Records excerpted from a collection
════════════════════
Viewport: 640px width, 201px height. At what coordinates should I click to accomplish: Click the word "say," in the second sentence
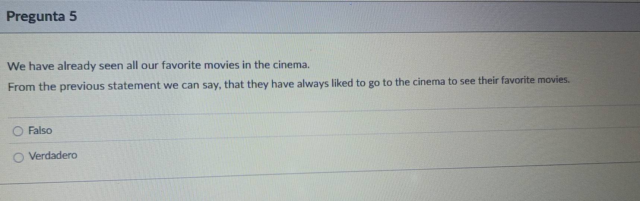(212, 85)
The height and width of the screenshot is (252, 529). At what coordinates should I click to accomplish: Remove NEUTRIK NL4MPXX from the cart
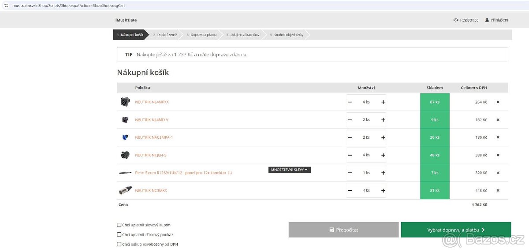click(x=498, y=102)
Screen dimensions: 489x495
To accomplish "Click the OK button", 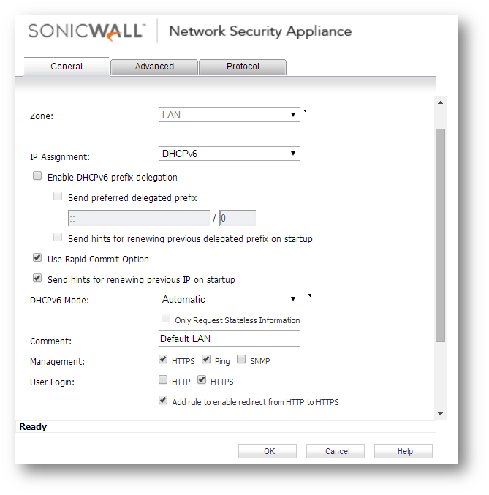I will click(x=268, y=451).
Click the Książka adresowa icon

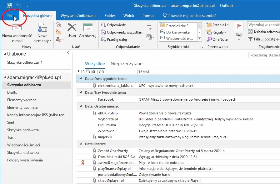251,32
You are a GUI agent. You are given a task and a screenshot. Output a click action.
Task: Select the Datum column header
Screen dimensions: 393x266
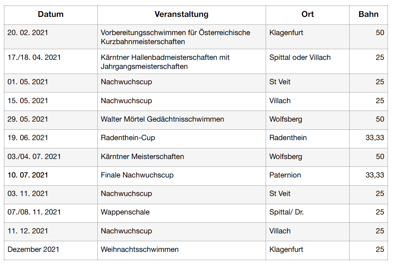coord(50,14)
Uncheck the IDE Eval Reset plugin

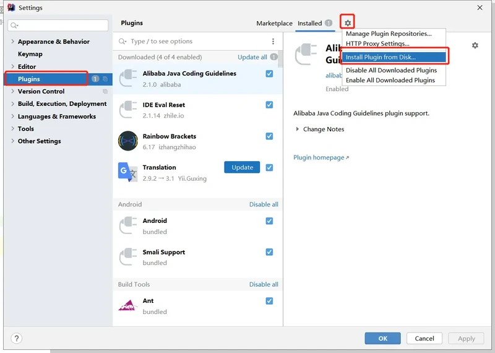point(269,105)
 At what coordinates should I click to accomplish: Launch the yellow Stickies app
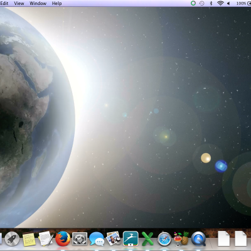(x=29, y=239)

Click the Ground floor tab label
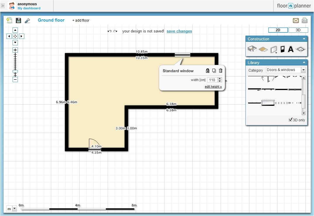pyautogui.click(x=51, y=20)
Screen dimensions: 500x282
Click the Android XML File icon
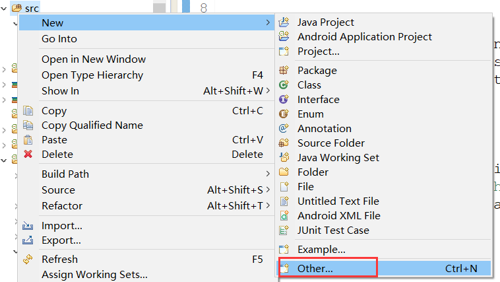(x=284, y=216)
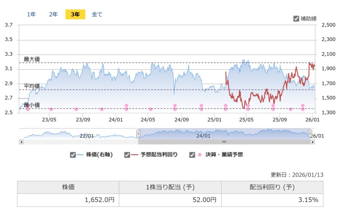The height and width of the screenshot is (211, 349).
Task: Switch to the 1年 period tab
Action: point(31,14)
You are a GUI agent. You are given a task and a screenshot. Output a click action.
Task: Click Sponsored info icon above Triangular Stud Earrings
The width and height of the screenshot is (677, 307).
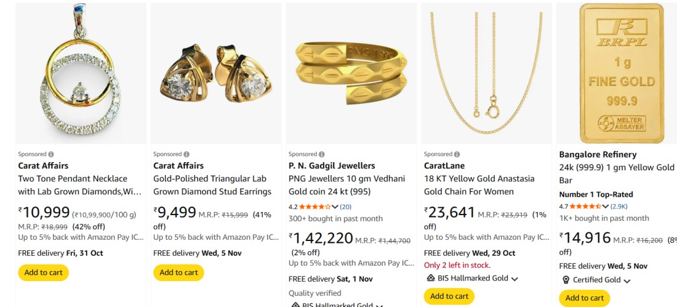click(x=186, y=154)
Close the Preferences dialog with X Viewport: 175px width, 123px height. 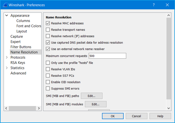(x=167, y=5)
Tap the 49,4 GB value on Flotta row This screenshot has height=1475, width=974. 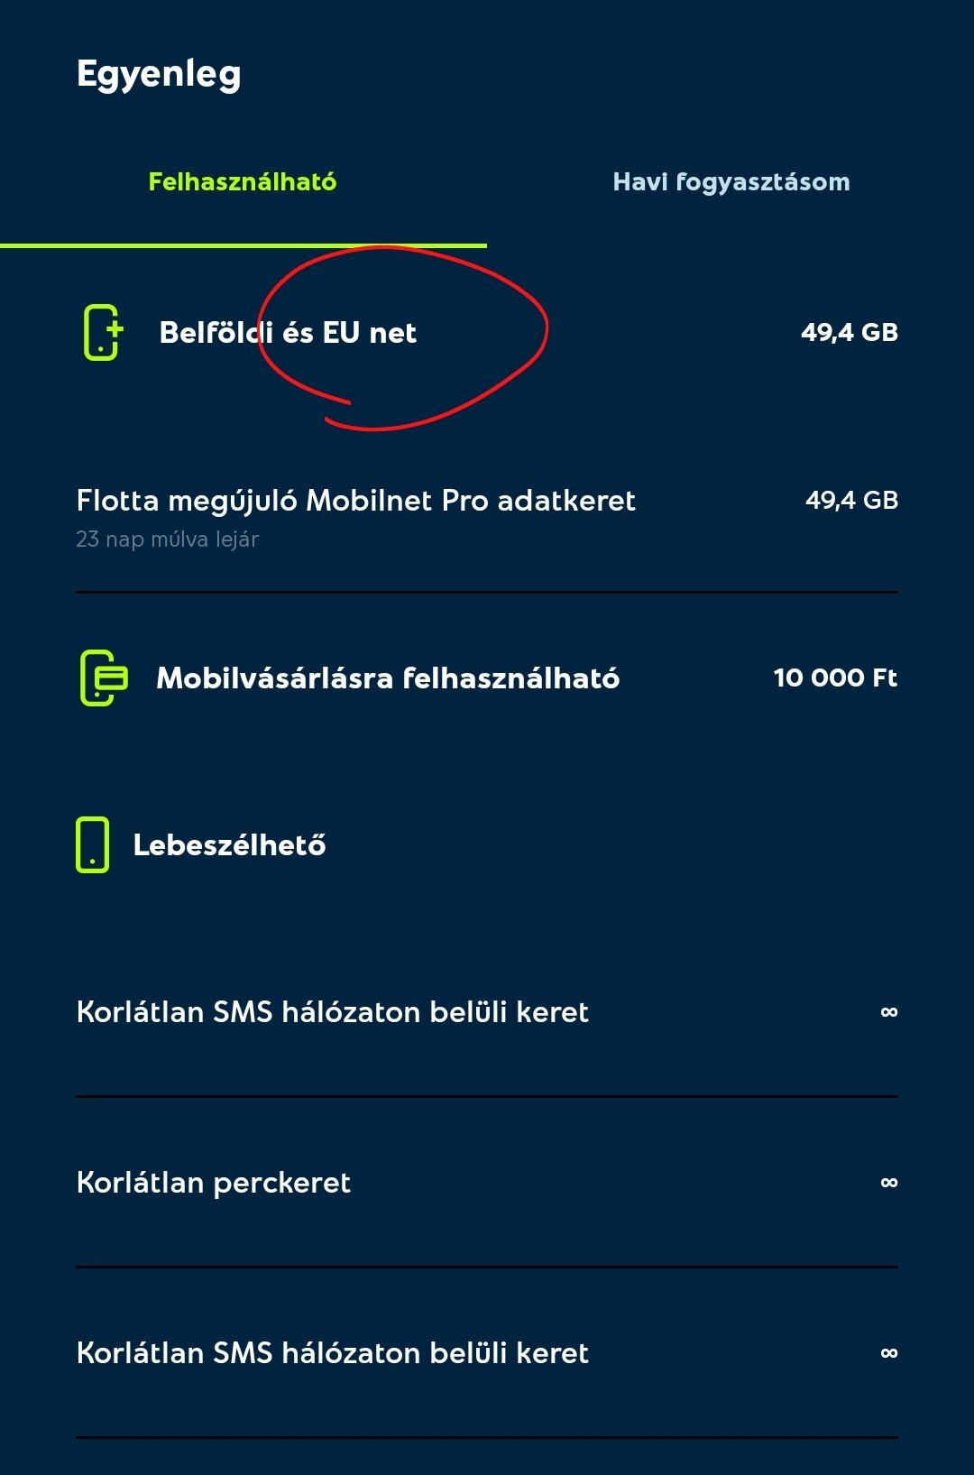coord(851,500)
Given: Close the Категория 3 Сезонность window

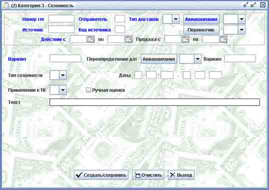Looking at the screenshot, I should 263,5.
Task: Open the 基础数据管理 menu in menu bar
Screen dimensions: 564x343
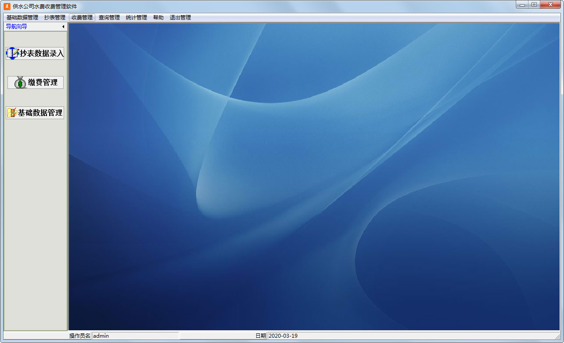Action: tap(22, 18)
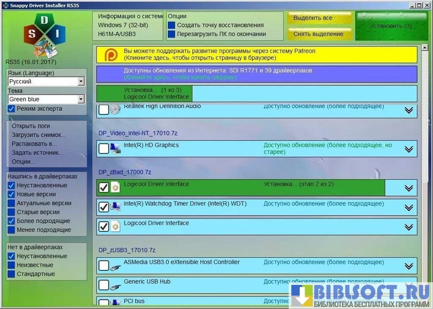Viewport: 433px width, 309px height.
Task: Click the ASMedia USB3.0 Host Controller device icon
Action: [x=115, y=266]
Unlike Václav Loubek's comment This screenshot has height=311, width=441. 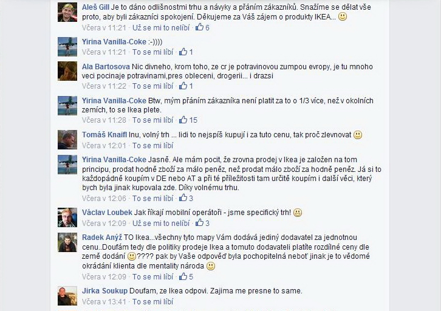(161, 224)
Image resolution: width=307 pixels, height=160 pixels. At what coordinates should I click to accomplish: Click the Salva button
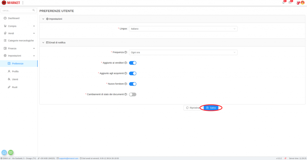(211, 108)
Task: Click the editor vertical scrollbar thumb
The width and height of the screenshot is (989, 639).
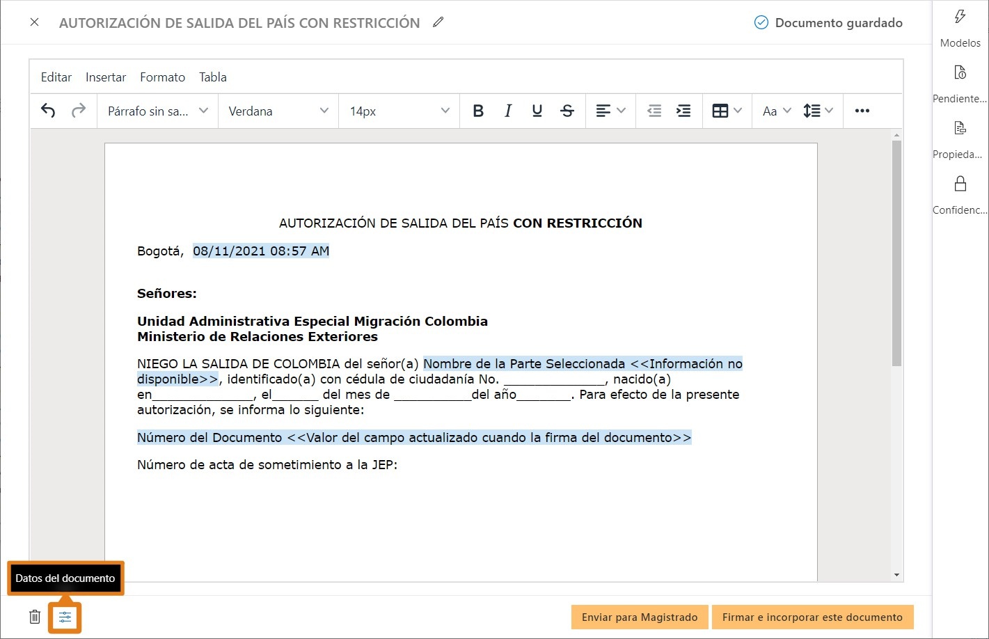Action: pos(896,253)
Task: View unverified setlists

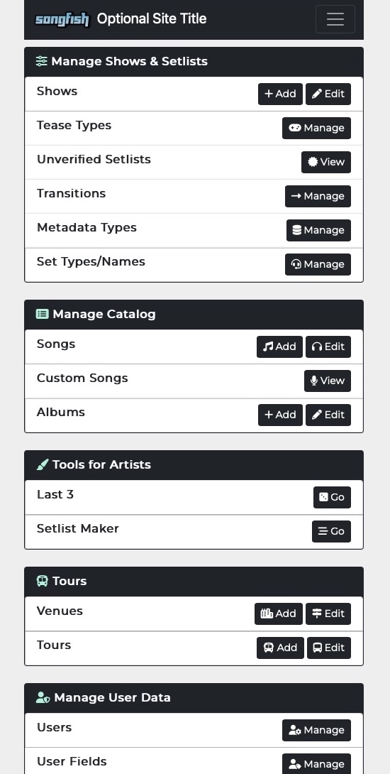Action: 326,162
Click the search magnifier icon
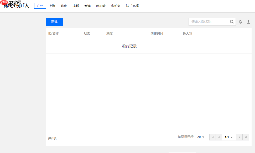Image resolution: width=255 pixels, height=153 pixels. pyautogui.click(x=232, y=22)
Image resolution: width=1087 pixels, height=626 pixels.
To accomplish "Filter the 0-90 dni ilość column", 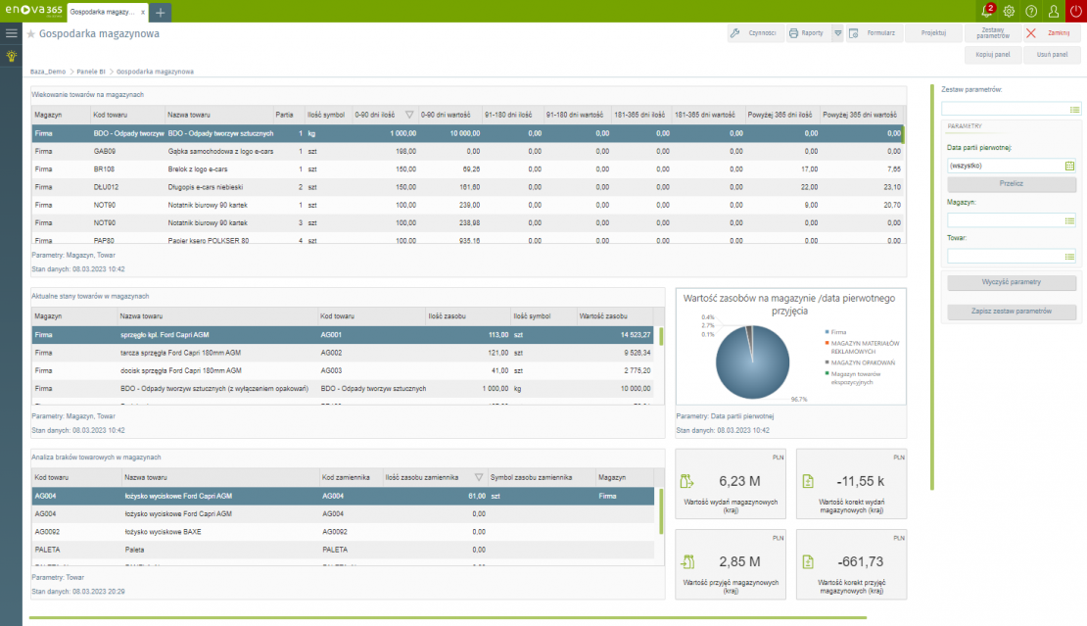I will 409,114.
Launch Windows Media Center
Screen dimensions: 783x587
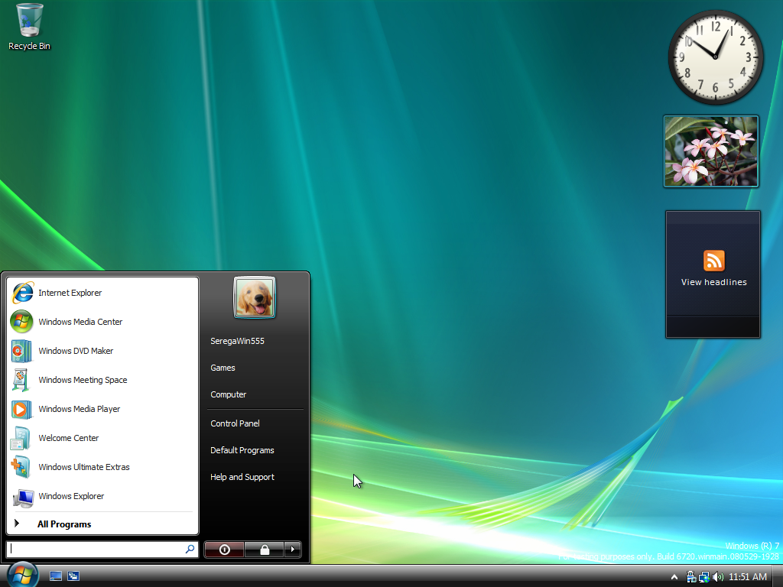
════════════════════
Task item -
Go back to the entries above and restate word for word every line from the first through the one that contains "Screen dimensions: 489x495", leaving the pictures behind.

Exercise solution -
Viewport: 640px width, 201px height. At what coordinates should I click to accomplish: Click the word "say," in the second sentence
(212, 85)
The height and width of the screenshot is (252, 529). At what coordinates should I click to accomplish: Remove NEUTRIK NL4MPXX from the cart
click(x=498, y=102)
Screen dimensions: 489x495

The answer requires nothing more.